13 livres pour le 12 août

Jeudi, en plus d’être jour de paye, c’est la journée pour acheter un livre québécois. Voici ma liste de suggestions; elles n’ont rien en commun si ce n’est qu’elles sont relativement récentes et que je les ai sincèrement aimées. Je me permets de remettre certains livres que j’ai mis dans d’autres listes, parce que des fois, ils nous marquent longtemps.

Par Emmy Lapointe, cheffe de pupitre aux arts

Deux et demie – Carolanne Foucher
« je suis vidée / un sachet de fromage en poudre / et des pâtes en tube / le bouillon de poulet de ma génération / le remplaçant de maman / une doudou / une main qui me flatte le dos / une débarbouillette d’eau chaude / sur mes larmes qui coulent / une petite mer salée dans un continent de polyester »

Béante – Marie-Andrée Gill
« un espoir étrange sur les cils / peut-être un déjà-vu ou l’attente que l’on sait / sur nos bouches engourdies / toutes les paroles à imprimer / ou un peu de crayon / sous les yeux / pour toutes ces pages blanches / regarde en haut regarde bien / comme je t’aime à ciel ouvert »

Larves de vie – Christine Gosselin
« Assise sur la cuvette, je crie à maman de venir m’aider. Il y a du sang sur le papier de toilette entre mes cuisses, un sang foncé, presque brique, qui sent la boue et le gymnase après la dernière période d’un jour 9. Je crains une hémorragie interne, je crains qu’il soit trop tard pour me sauver. La mante est passée à l’attaque. Elle me ronge de l’intérieur; la fin approche. Maman a les larmes aux yeux : elle s’apprête à me dire adieu.

Tu es une femme maintenant.

Je ne savais pas qu’il fallait mourir à 13 ans pour ressusciter en femme. »

Les jardins de linge sale – Laurence Gagné
« Le paysage court comme un / mur de chambre / nos jambes se balancent / au-dessus d’un dernier monde / les lieux communs se penchent / servent bien l’esquisse / je pleure quand la gifle / écarte nos danses / quand d’instinct tu relèves le jour / à temps »

L’homme est un lion que je n’ai su faire rugir – Pierre-Luc Gagné
« (sur mes doigts / l’Homme s’enfonce / dans l’oracle du monde et / crie des paroles inventées) »

Volière – Frédéric Dumont
« ta peau a la réputation d’une oreille bouchée / il te reste à peine deux cigarettes / tu veux t’allumer sauf que le / vent passe son temps / à te piquer ton feu. »

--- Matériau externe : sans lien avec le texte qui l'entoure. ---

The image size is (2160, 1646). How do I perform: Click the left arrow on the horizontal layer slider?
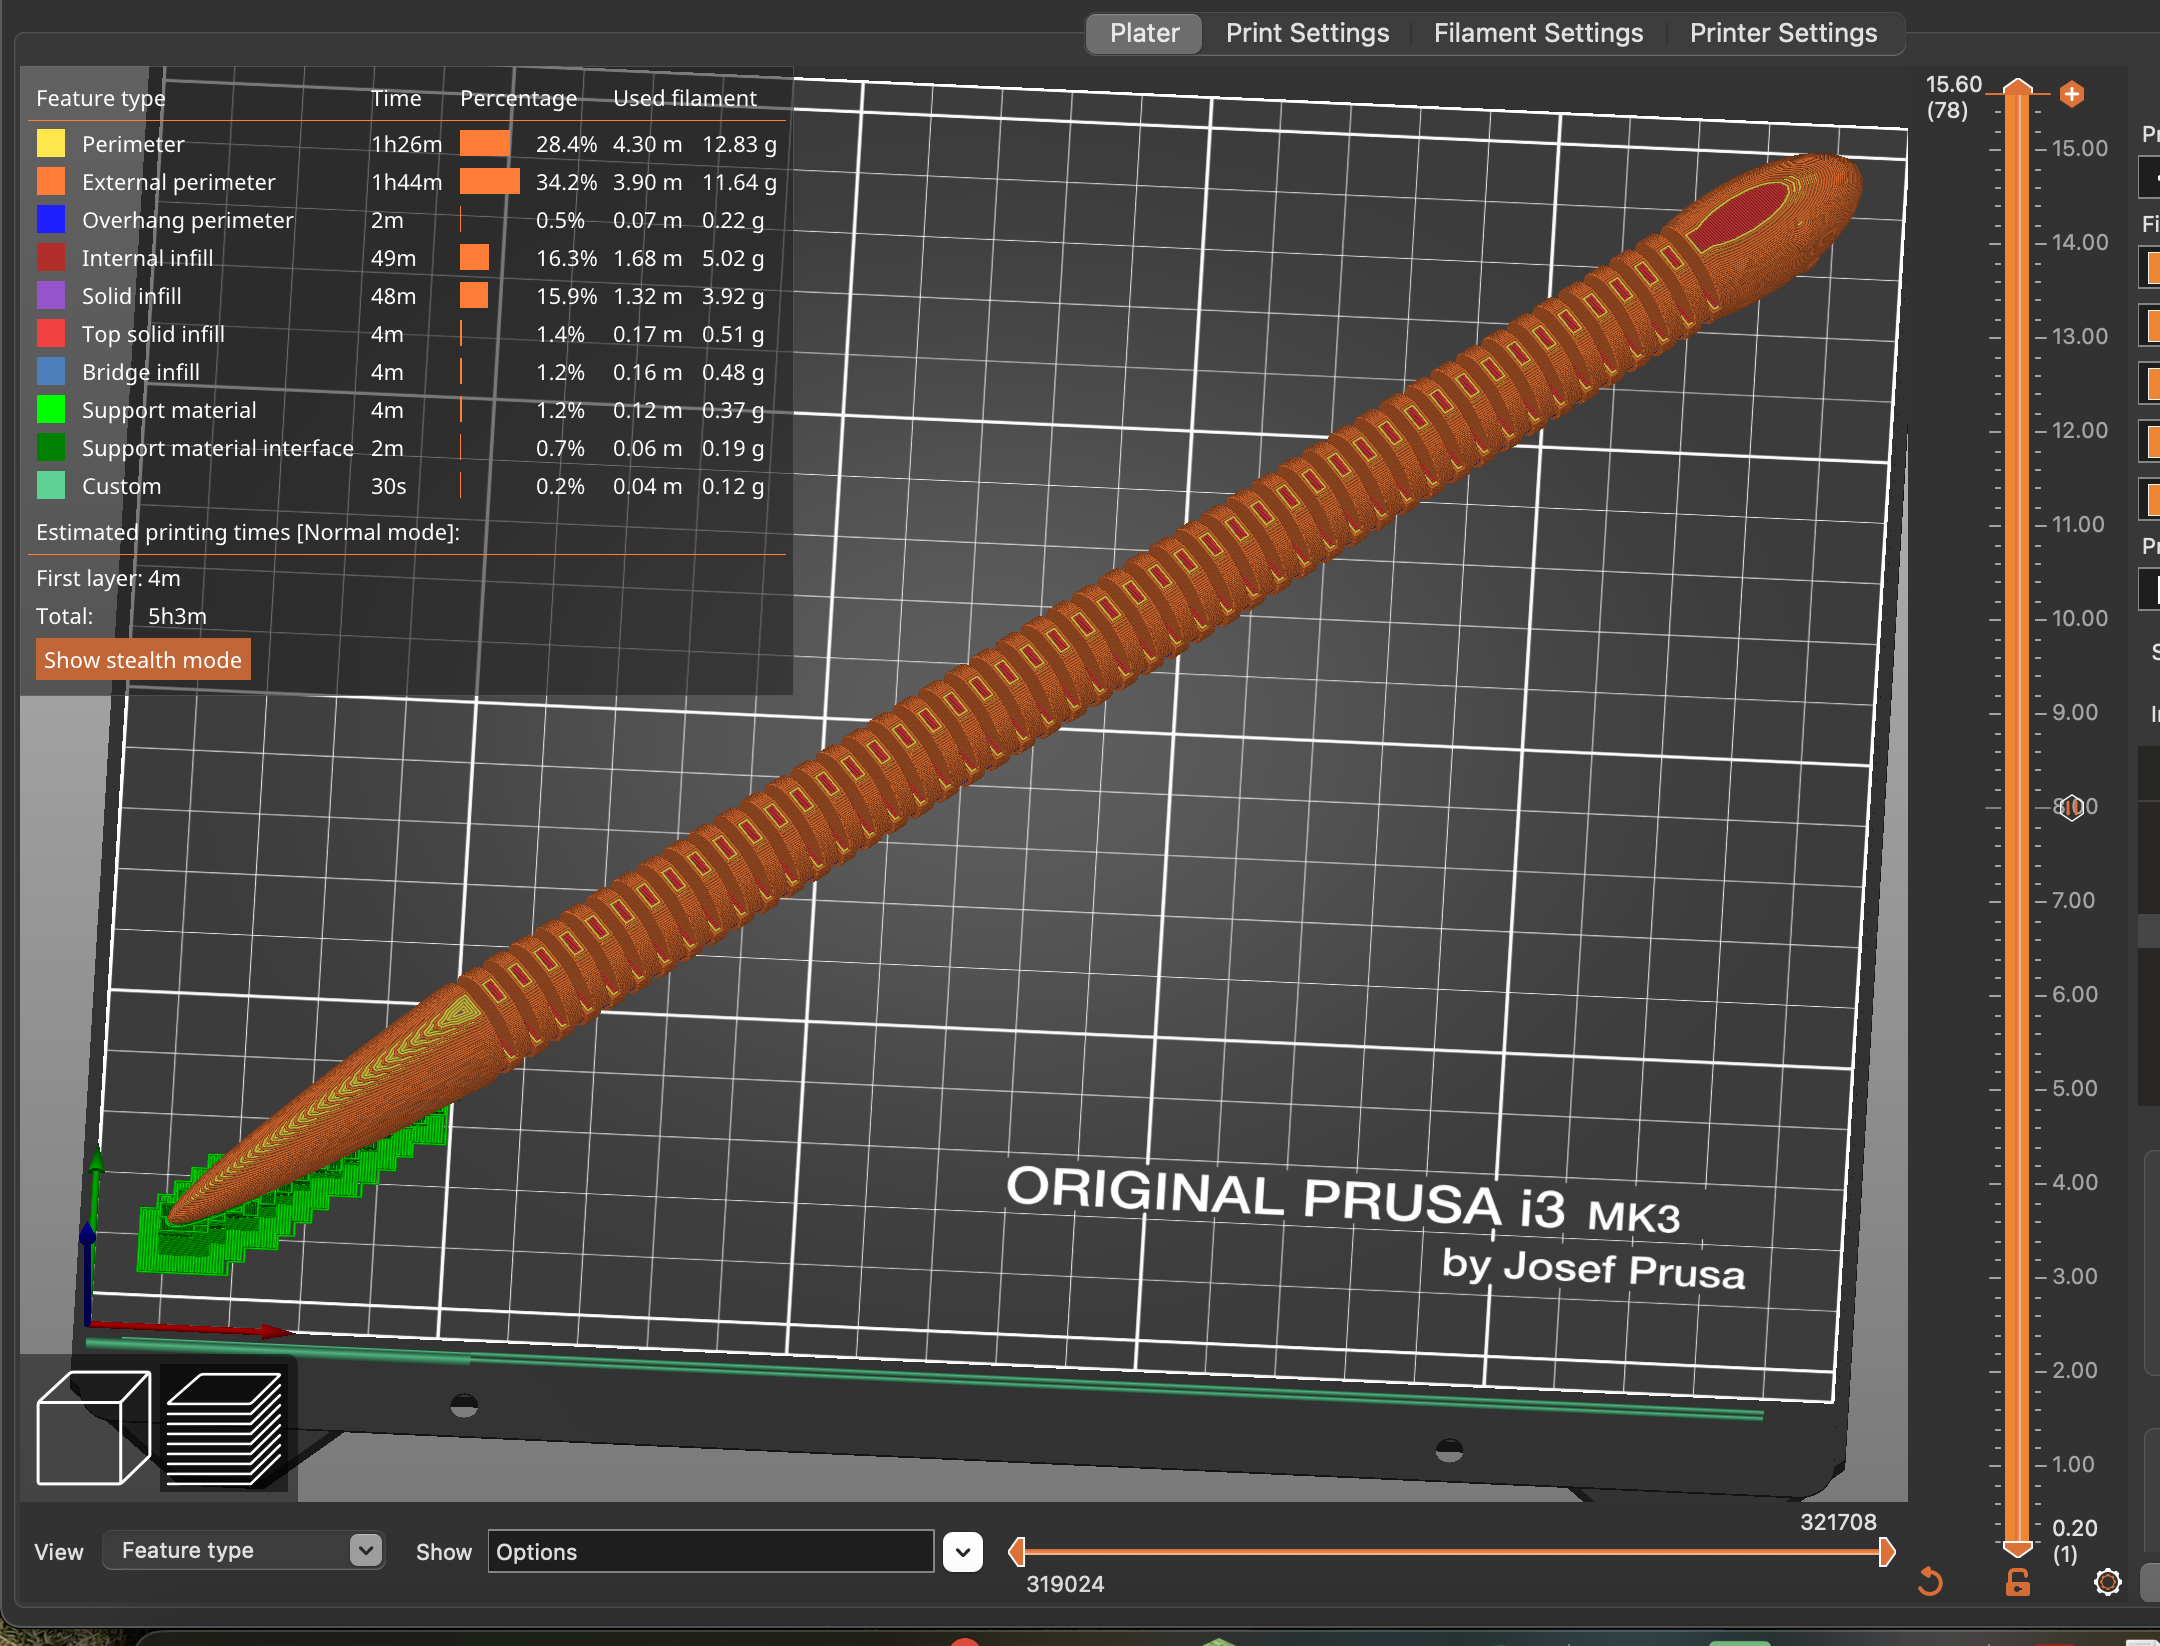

Pussy ghost – Carol-Ann Belzil-Normand
« naître par le feu / et le non-dit / souffler sur la flamme / pour allaiter les lucioles. »

Les étoiles meurent d’elles-mêmes – Jacques Beaudry
« Prendre la parole avec la volonté d’aller jusqu’au bout de sa pensée, c’est entreprendre l’impossible. Ça vous expose au délire : ça vous fait prendre la langue à la gorge et serrer, jeter les expressions toutes faites par la fenêtre sans vous retourner, reconsidérer vos écrits encore et encore et grimacer. Ça vous donne des envies de tout massacrer. Mais si vous usez de l’écriture au-delà de certaines limites, c’est elle qui devient mortelle – et vous qui êtes détruits.

Conduite à la limite extrême de ses possibilités, la parole littéraire prend les accents du langage de la folie. On est devant une parole sans frein qui a la violence du cri. L’auteur qui sent son existence lui monter à la gorge est pris d’une envie de hurler de rage, de douleur, de fureur, mais il aura beau crier à l’univers entier, il y a des vérités que personne ne veut entendre et parmi elles « JE VAIS MOURIR, JE VAIS MOURIR » est une des pires. Le catastrophisme de certains écrits se mesure toujours trop tard quand tout est fini. »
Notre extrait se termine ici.